Doing pelvic floor exercises can help your body recover.

Many couples wait longer – it’s entirely up to you. The important thing is that you only have sex when you’re ready to.

Having sex after birth

There are many different ways to have sex. After giving birth you may feel you want to try something other than penetrative sex. As everybody's different, talk to each other about how you feel.

You and your partner may feel too tired for sex, and you may feel bruised after the birth or not ready emotionally.

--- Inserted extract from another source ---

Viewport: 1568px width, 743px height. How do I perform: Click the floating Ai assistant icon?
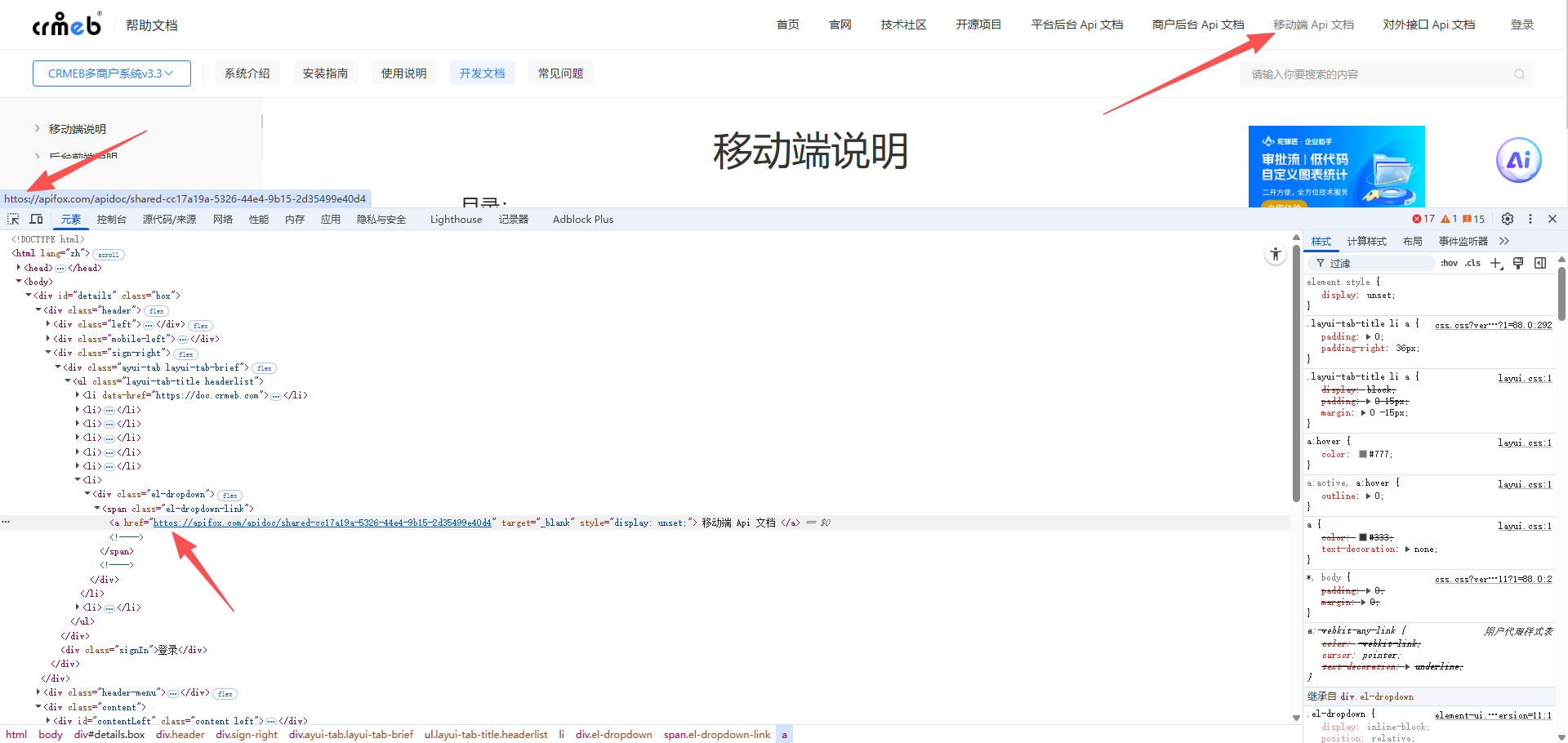point(1518,160)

When you do decide to have sex again you’ll both probably be a bit nervous, so use some lubrication and don’t rush it. If you’re finding sex hurts, stop and talk to your partner.

Choosing a contraceptive

There's a large choice of contraceptives available. What you choose will depend on whether:

  • you’re breastfeeding
  • you want to have another baby and, if so, when

Ask your midwife, health visitor or family nurse to give you information about:

  • the different kinds of contraception
  • how effective they are
  • any side effects

If you decide not to use contraception, talk to your midwife, health visitor, family nurse or GP about what this could mean for you.

Types of contraceptive

The main types of contraception are:

  • long-acting, reversible contraception (LARC), such as implants, intrauterine devices (IUD or the coil) and injections
  • condoms
  • the pill (combined and progestogen-only)
  • diaphragms
  • permanent contraception, such as sterilisation and vasectomy
  • natural family planning

More about the different types of contraception

Breastfeeding as a contraceptive

Some women use breastfeeding as a method of contraception. This method isn't as reliable as other forms of contraception such as LARC.

If you choose to use this method you need to start it straight away or within 3 weeks of birth.

How effective is it?

Breastfeeding as a contraceptive is likely to be most effective if you’re:

  • using it in the first 6 months after your baby's born
  • not having any periods
  • fully breastfeeding and not also giving infant formula

It becomes less effective:

  • when your periods start again
  • when your baby's 6 months or older
  • if you start reducing the number of times you breastfeed, for example if you stop night feeds or start using infant formula feeds

Trying for another baby

You can get pregnant as little as 3 weeks after the birth of a baby, even if you’re breastfeeding and your periods haven’t started again.

If you’re planning on having sex that could lead to pregnancy, you should start using contraception no later than 3 weeks after your baby's born.

There are lots of benefits to leaving a gap of at least 18 months between one baby and the next.